The Spread of Quality Information in the Era of ‘Fake News’
Our work is based on science and trust, on our ability to communicate reliable information—and on having people believe that information is real.
We help Tanzanians change their behaviors to protect themselves from malaria by laying out the advantages of sleeping under mosquito nets each night. We help Nigerians adopt modern family planning by underscoring the health benefits of spacing their children. We help Zambians protect themselves from cholera by explaining the importance of clean water and oral vaccines.
Here in the US we know about the spread of misinformation, with bots sharing untruths, claims of “fake news” from the highest levels and unhealthy skepticism of scientific concepts such as climate change.
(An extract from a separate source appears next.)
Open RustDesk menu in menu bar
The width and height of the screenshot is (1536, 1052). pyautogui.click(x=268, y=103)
The spread of misinformation around the world, however, has started to turn deadly.
False rumors about child kidnappers have gone viral on WhatsApp in India, prompting fearful mobs to kill 2 dozen innocent people since April, according to The New York Times. In Brazil, messages on WhatsApp falsely claimed a government-mandated yellow-fever vaccine was dangerous, leading people to avoid it. Violence toward Muslims in Sri Lanka earlier this year was directly a result of social media postings.
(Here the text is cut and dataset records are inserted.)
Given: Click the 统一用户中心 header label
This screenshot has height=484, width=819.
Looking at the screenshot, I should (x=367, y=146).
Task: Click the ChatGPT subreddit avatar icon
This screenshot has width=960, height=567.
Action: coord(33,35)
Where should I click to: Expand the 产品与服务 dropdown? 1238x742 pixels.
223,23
What is fascinating (and horrifying) is that those pushing this misinformation are using some of the same techniques we do. We want our health information—vetted, accurate, current health information—to go viral, to get into trusted closed networks like WhatsApp so that people can influence their friends and families in their decisions to adopt healthy behaviors. We spend time and money thinking about how to do just that—conducting formative research, strategizing, doing network analysis.
Making matters worse, falsehood consistently dominates the truth on Twitter, according to a study published this year by MIT in the journal Science. Fake news and false rumors reach more people, penetrate deeper into the social network and spread much faster than accurate stories.
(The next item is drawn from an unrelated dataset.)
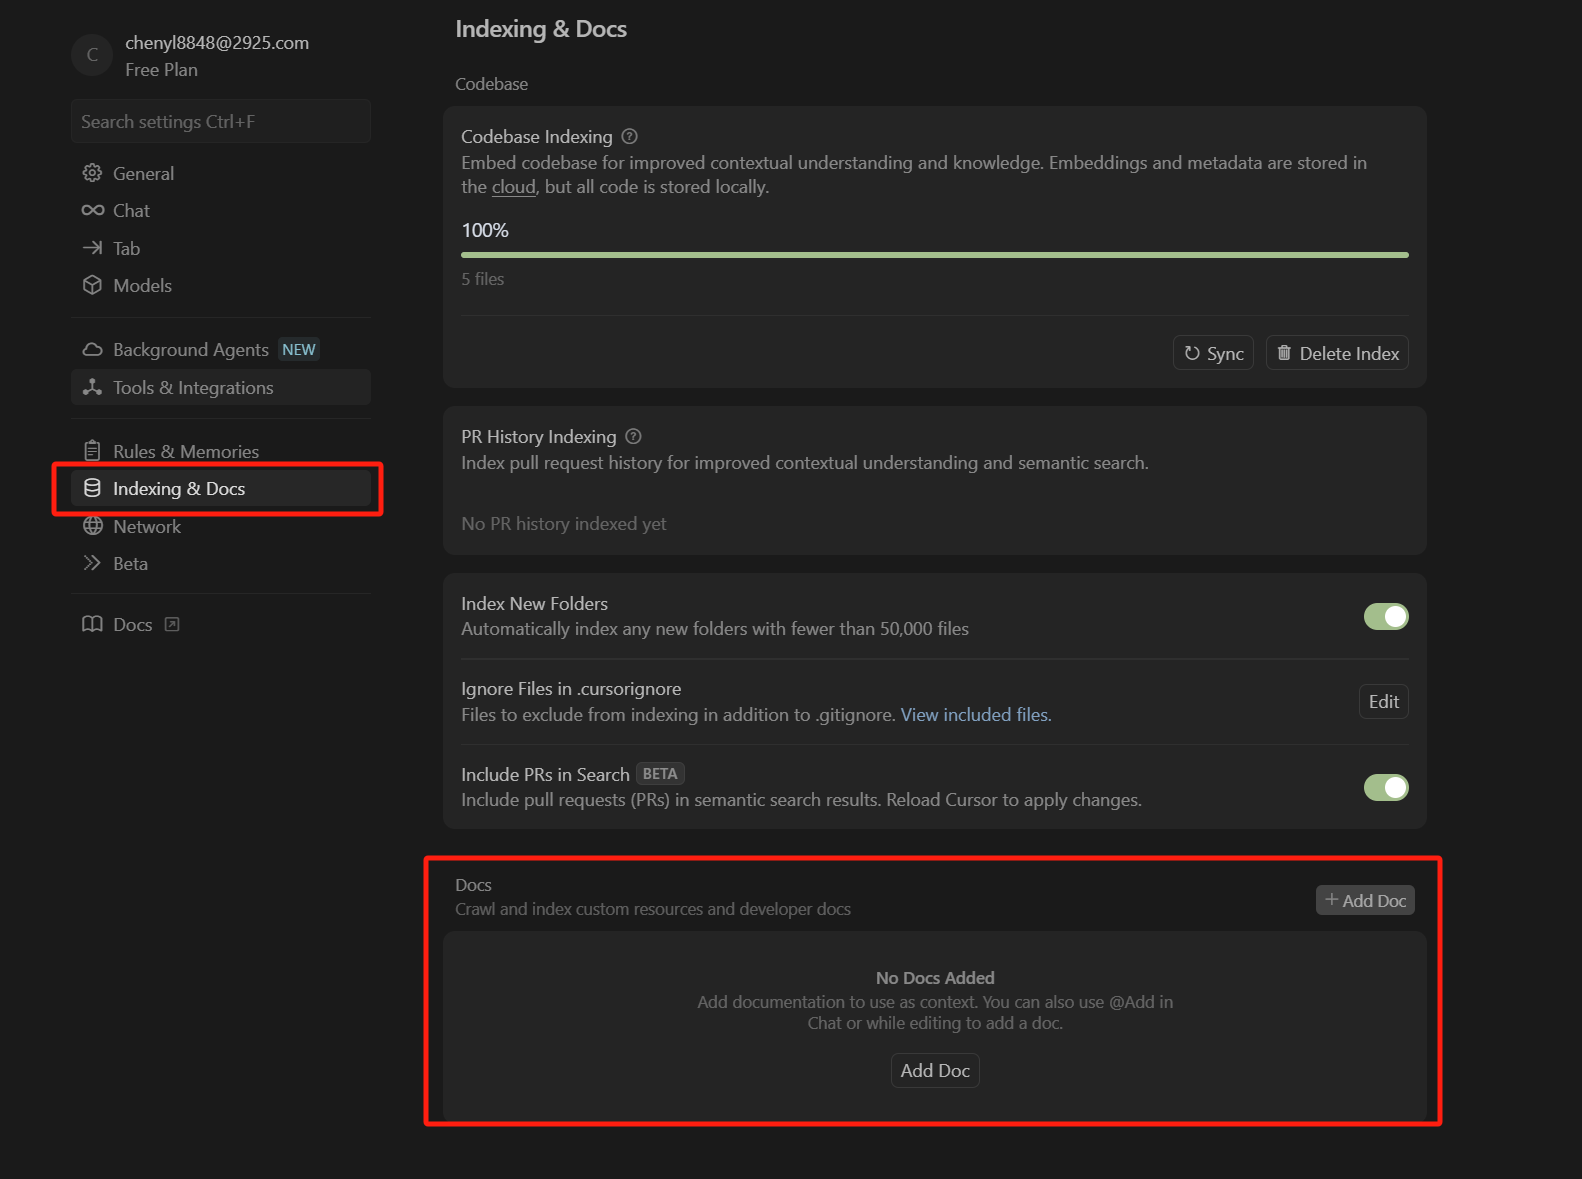The image size is (1582, 1179).
Task: Disable Include PRs in Search toggle
Action: tap(1385, 787)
What we are seeing here is that the same tools that we use for good can just as easily be used for harm.
This puts those of us in the communication business in a bind: Truth isn’t as sticky as fiction. In many cases, it goes against what people want to believe. And often it competes with misinformation, which is typically way more interesting than anything the truth has to offer.
So what can we do?
Technology companies are trying to come up with solutions—vetting news, shutting down bots and even creating WhatsApp hotlines in some countries where people can forward questionable content to be debunked.
On our end, we need to both change and stay the same. We need to understand and use the lightning fast spread of information, just as people spreading false information do. At the same time, we should take a breath and remember that what we are seeing is a new method for an old problem: Misinformation has always been a challenge, and we have theories to deal with it. What is new is the technology and its speed and reach.
What does our experience tell us? Refute bad information without repeating it, which does nothing but reinforce the original lie. People believe the people they trust, so continue to enlist trusted community members (imams, pastors, mothers) to be ambassadors of truth. In-person interactions—and repeated interactions—will always be powerful.
This is our new normal. We know what works to influence behavior, and we must craft our tools to this fast-changing world.
Susan Krenn is executive director of the Johns Hopkins Center for Communication Programs.